= Try it =
Although the records contain pictures, only their text should be repeated, exactly as it stands.
======
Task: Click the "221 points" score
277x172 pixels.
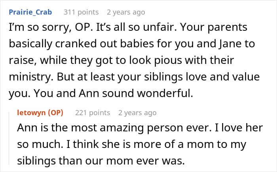Action: click(93, 113)
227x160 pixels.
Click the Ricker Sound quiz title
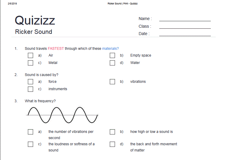(x=34, y=32)
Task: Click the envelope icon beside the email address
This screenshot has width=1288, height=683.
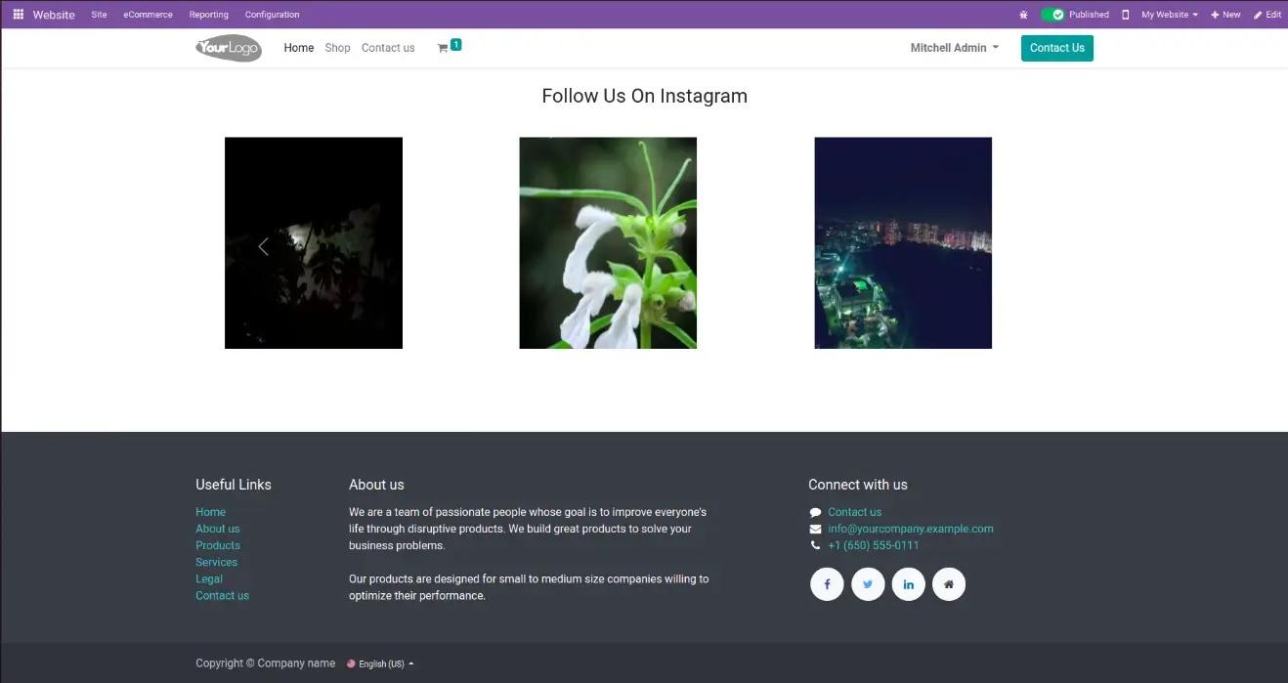Action: click(x=816, y=529)
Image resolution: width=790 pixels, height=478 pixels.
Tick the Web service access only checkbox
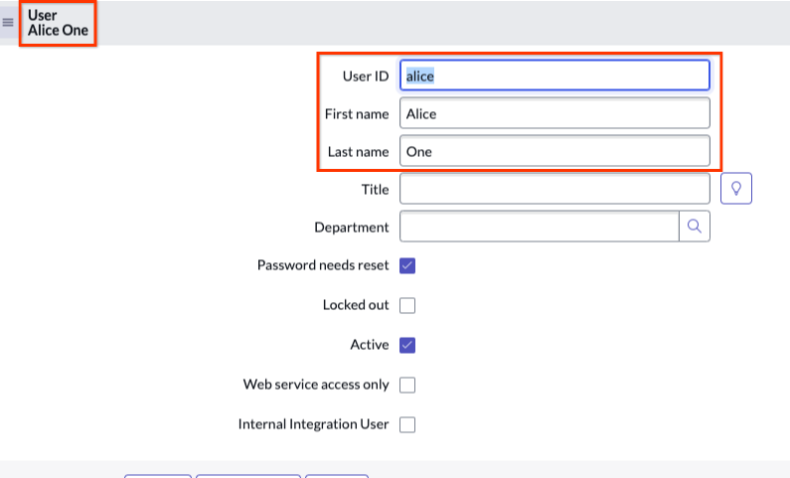pos(407,385)
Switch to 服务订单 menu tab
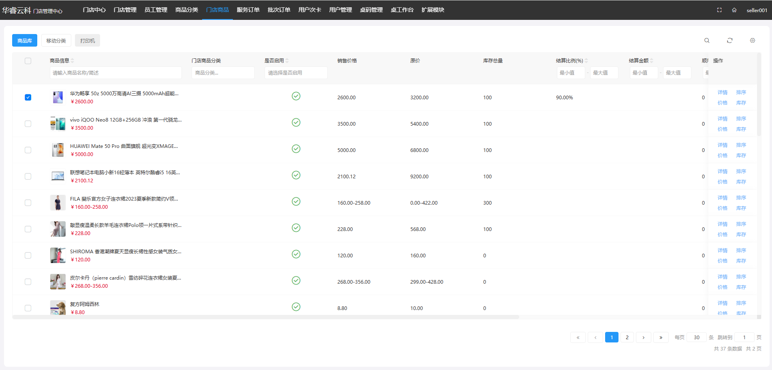The height and width of the screenshot is (370, 772). click(248, 10)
======
= Task solution =
Task: Click the "221 points" score
277x172 pixels.
Action: click(93, 113)
227x160 pixels.
Click the Ricker Sound quiz title
(x=34, y=32)
Task: Click the envelope icon beside the email address
This screenshot has width=1288, height=683.
Action: click(x=816, y=529)
Image resolution: width=790 pixels, height=478 pixels.
Tick the Web service access only checkbox
pos(407,385)
Switch to 服务订单 menu tab
The height and width of the screenshot is (370, 772). click(248, 10)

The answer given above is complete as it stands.